Coincidentemente, a atual presidente da Câmara, Monica Leal (PP), presidiu uma das comissões que avaliou o projeto de revogação em 2018, a Comissão de Defesa do Consumidor, Direitos Humanos e Segurança Urbana. O parecer foi contrário ao projeto de revogação com o argumento de que "tornar-se-ia temerária" em razão de postos serem ambientes que "requerem cuidados extremos devido sua periculosidade".
Segundo João Carlos Dal'Aqua, presidente do Sindicato dos Postos de Combustíveis (Sulpetro), a lei que responsabiliza os postos sempre foi considerada injusta pelos empresários, porém, eles tiveram bons motivos para defendê-la à época:
– O pessoal ficava em torno dos carros em postos, nem sequer comprava a bebida nas conveniências e ainda atrapalhava o movimento nas bombas. Eles traziam as bebidas para consumir nos postos. A proibição serviu para que os empresários tivessem uma justificativa para coibir isso junto aos clientes. Como esse comportamento mudou, a legislação agora poderia ser modernizada.
Dal'Aqua cita mudanças na sociedade que colaboraram para o fim do aglomeramento em postos. Elas passam pelo transporte por aplicativo, que barateou deslocamentos sem carro, e pela aplicação rigorosa da Lei Seca. Até mesmo o som, antes automotivo, migrou para as caixinhas comandadas via bluetooth pelos telefones. A opinião vai ao encontro do que diz Luis Antônio Steglich, diretor de Promoção Econômica da Secretaria Municipal de Desenvolvimento Econômico, órgão que herdou da antiga Secretaria Municipal da Produção, Indústria e Comércio (Smic) a atribuição de fiscalizar a aplicação da lei.
– O álcool nunca foi o real alvo dessa lei. O problema era a festa. A fiscalização é complicada. Seria preciso que agentes da prefeitura testemunhassem o consumo para, então, autuar o posto. Mas ninguém tem denunciado ou reclamado disso nos últimos anos. Hoje, temos outras prioridades: aglomerações e exageros com bebida em outros pontos – entende Luis Antônio, citando casos como o das mortes ocorridas na Rua João Alfredo, na Cidade Baixa, em janeiro.
A Secretaria Municipal de Desenvolvimento Econômico não soube informar qual foi a última vez em que um posto de combustíveis foi autuado por consumo de bebida nas dependências. O tenente-coronel Rodrigo Mohr Picon, que assumiu o Comando do Policiamento da Capital (CPC), também relata como "muito raras" ocorrências recentes de perturbação da ordem em torno de postos. Mesmo assim, Mohr chama a atenção para o caráter preventivo da lei.

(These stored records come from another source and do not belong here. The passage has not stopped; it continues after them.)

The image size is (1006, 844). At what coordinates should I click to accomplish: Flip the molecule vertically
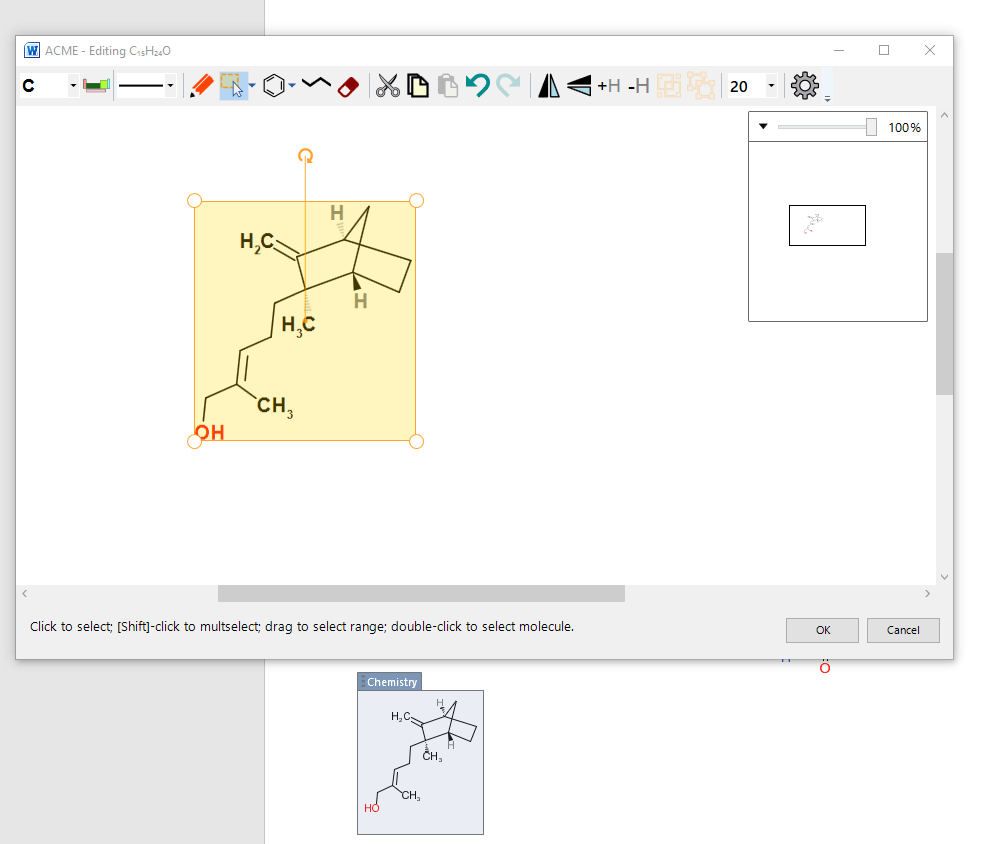click(x=579, y=86)
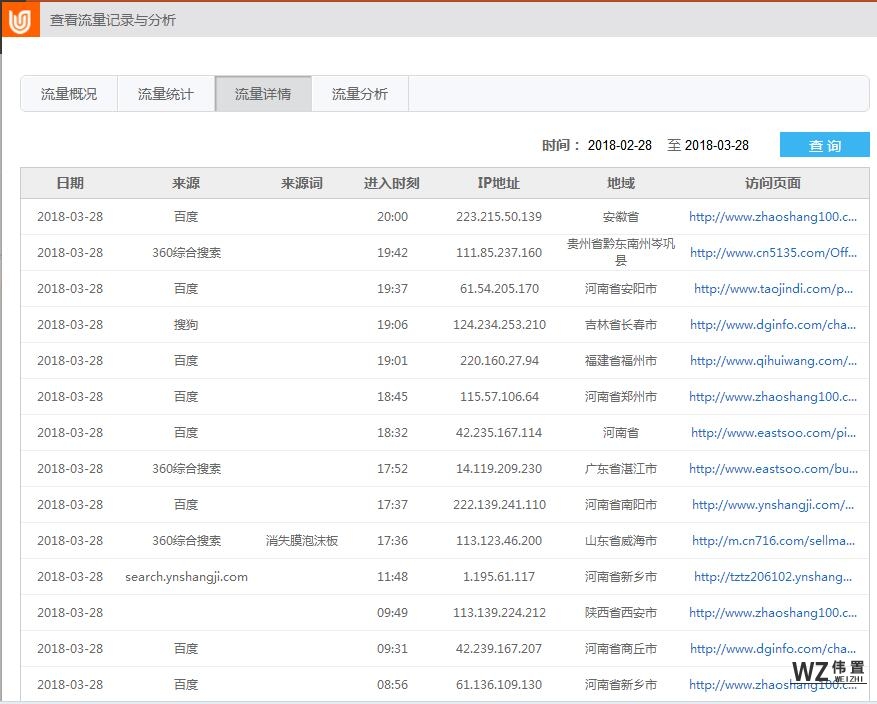Switch to the 流量概况 tab

point(67,93)
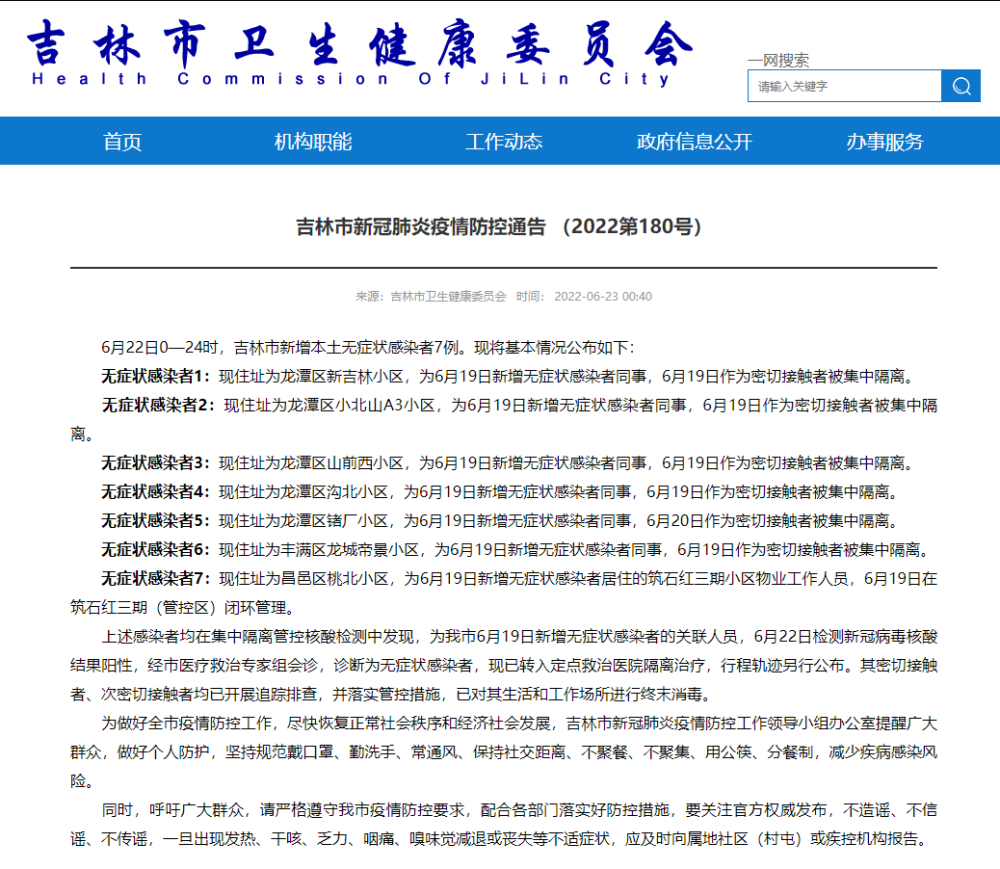Click the bold heading 无症状感染者6

click(x=155, y=550)
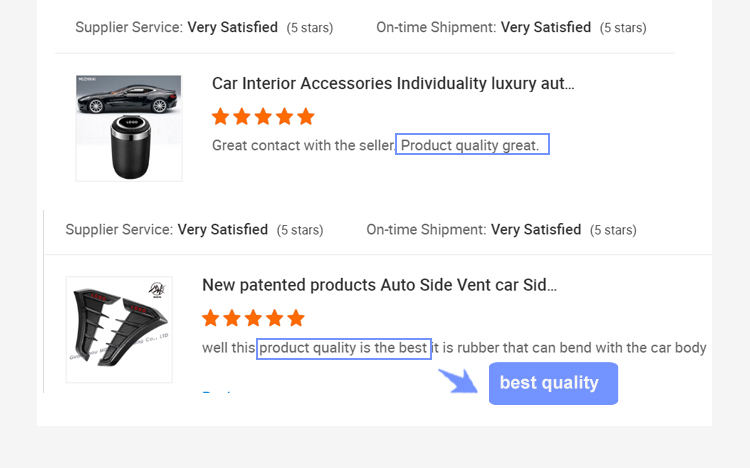
Task: Click the third star under Car Interior Accessories
Action: tap(263, 117)
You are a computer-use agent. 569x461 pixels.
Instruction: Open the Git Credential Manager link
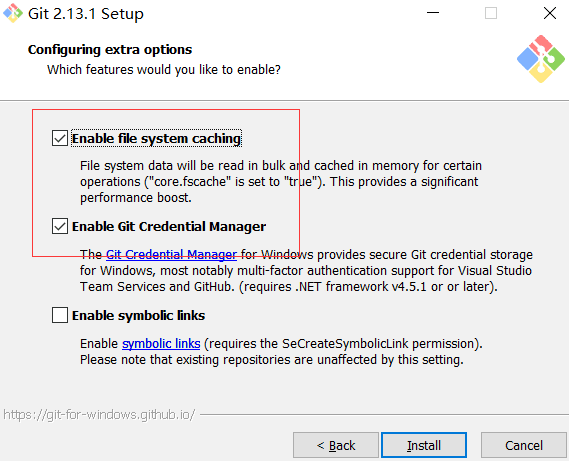pos(171,254)
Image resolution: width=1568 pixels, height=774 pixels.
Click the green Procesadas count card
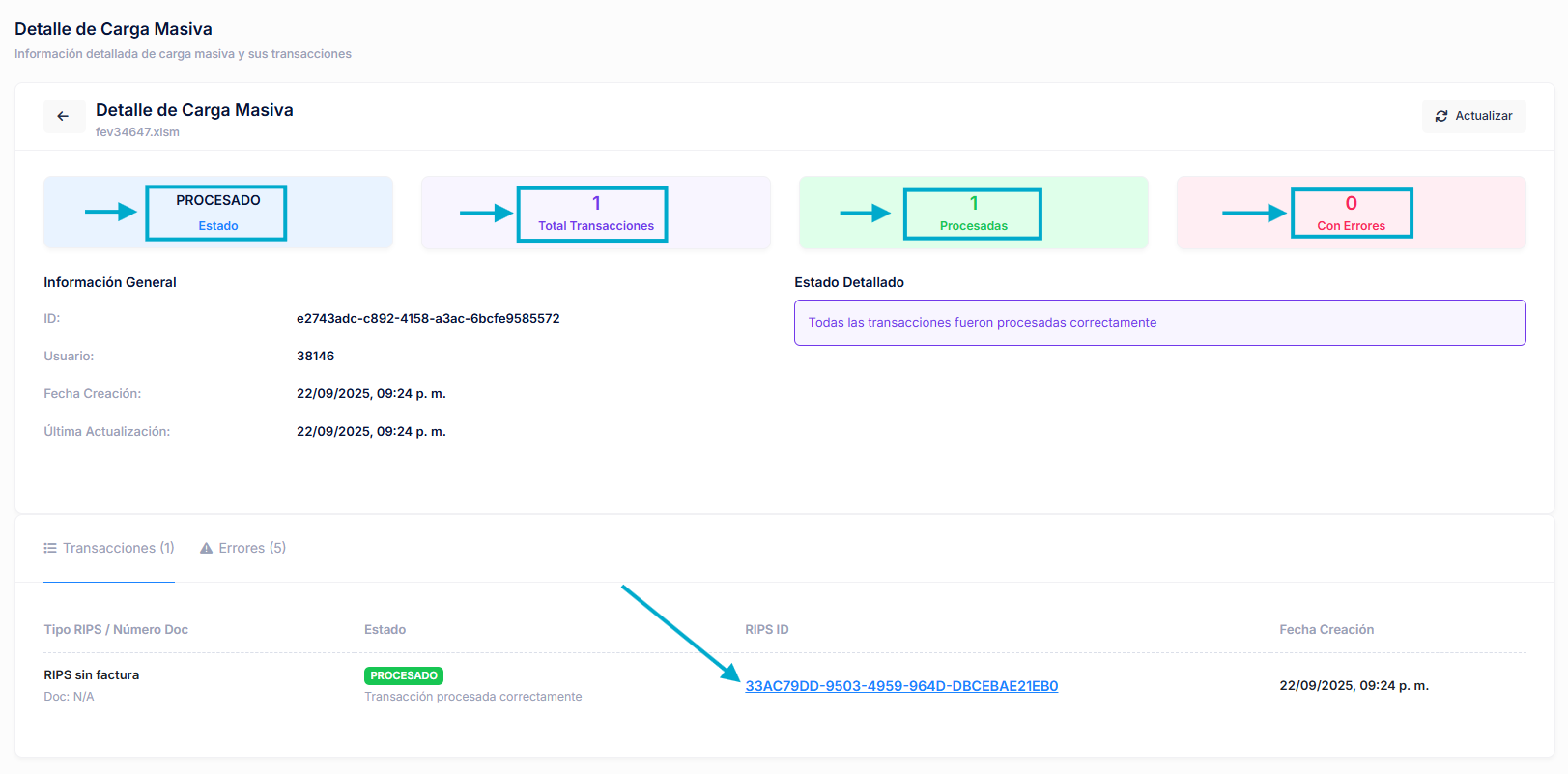(973, 213)
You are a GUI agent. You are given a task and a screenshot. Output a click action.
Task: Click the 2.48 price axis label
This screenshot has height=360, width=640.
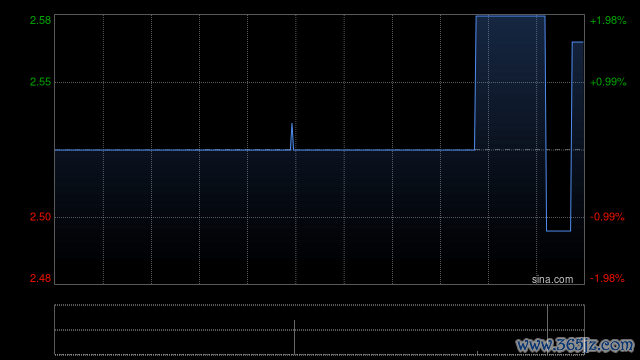(x=40, y=278)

– No Brasil, a legislação é vista como algo mais reativo do que preventivo. Naquela época, a lei veio para coibir um comportamento que estava causando problemas. Com o tempo, a aplicação da regra vai afrouxando e sendo esquecida, mesmo que ainda possa ser importante para prevenir algo. Então, não sei se seria o caso de revogar.
Por ora, a questão fica assim: a lei existe, mas ninguém está disposto a aplicá-la. Ou a derrubá-la.